JOBS =
A. From the passage on derivative transaction risks, list every kind of risk that the passage says such transactions entail.
B. Write a continuation of the passage on derivative transaction risks that picks up after its final sentence.

TEXT TO READ =
+---+
Special Risks of Derivative Transactions.  The Fund may participate in derivative transactions. Such transactions entail certain execution, market, liquidity, hedging and tax risks. Participation in the options or futures markets and in currency exchange transactions involves investment risks and transaction costs to which the Fund would not be subject absent the use of these strategies. If the Investment Adviser’s prediction of movements in the direction of the securities, foreign currency and interest rate markets is inaccurate, the consequences to the Fund may leave the Fund in a worse position than if it had not used such strategies. See “Risk Factors and Special Considerations—Special Risks of Derivative Transactions.”
+---+
SOURCE EXCERPT =
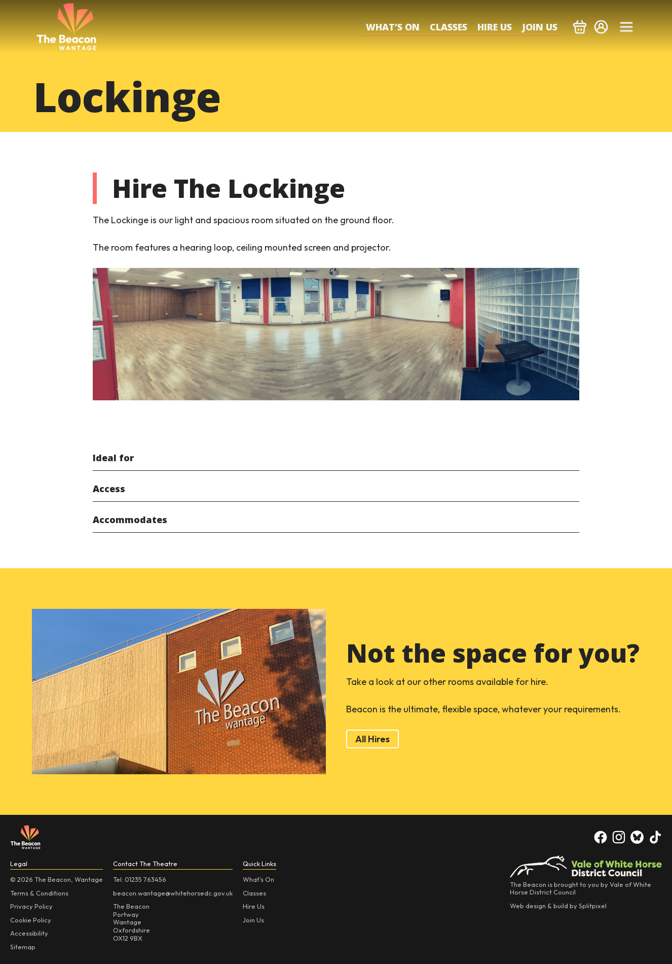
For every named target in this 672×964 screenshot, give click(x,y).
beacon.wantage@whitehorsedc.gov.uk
+---+
ANSWERS TO THE TASKS =
A. Execution, market, liquidity, hedging, tax

B.
Lower Grade Securities.  The Fund may invest up to 10% of its assets in fixed income and convertible securities rated in the lower rating categories of recognized statistical rating agencies, such as securities rated “CCC” or lower by Standard & Poor’s Ratings Services (“S&P”) or “Caa” by Moody’s Investors Service, Inc. (“Moody’s”), or non-rated securities of comparable quality. These high yield securities, also sometimes referred to as “junk bonds,” generally pay a premium above the yields of U.S. government securities or debt securities of investment grade issuers because they are subject to greater risks than these securities. See “Risk Factors and Special Considerations—Lower Grade Securities.”
 
Dependence on Key Personnel.  The Investment Adviser is dependent upon the expertise of Mr. Mario J. Gabelli. If the Investment Adviser were to lose the services of Mr. Gabelli, it could be adversely affected. There can be no assurance that a suitable replacement could be found for Mr. Gabelli in the event of his death, resignation, retirement or inability to act on behalf of the Investment Adviser. See “Risk Factors and Special Considerations—Dependence on Key Personnel.”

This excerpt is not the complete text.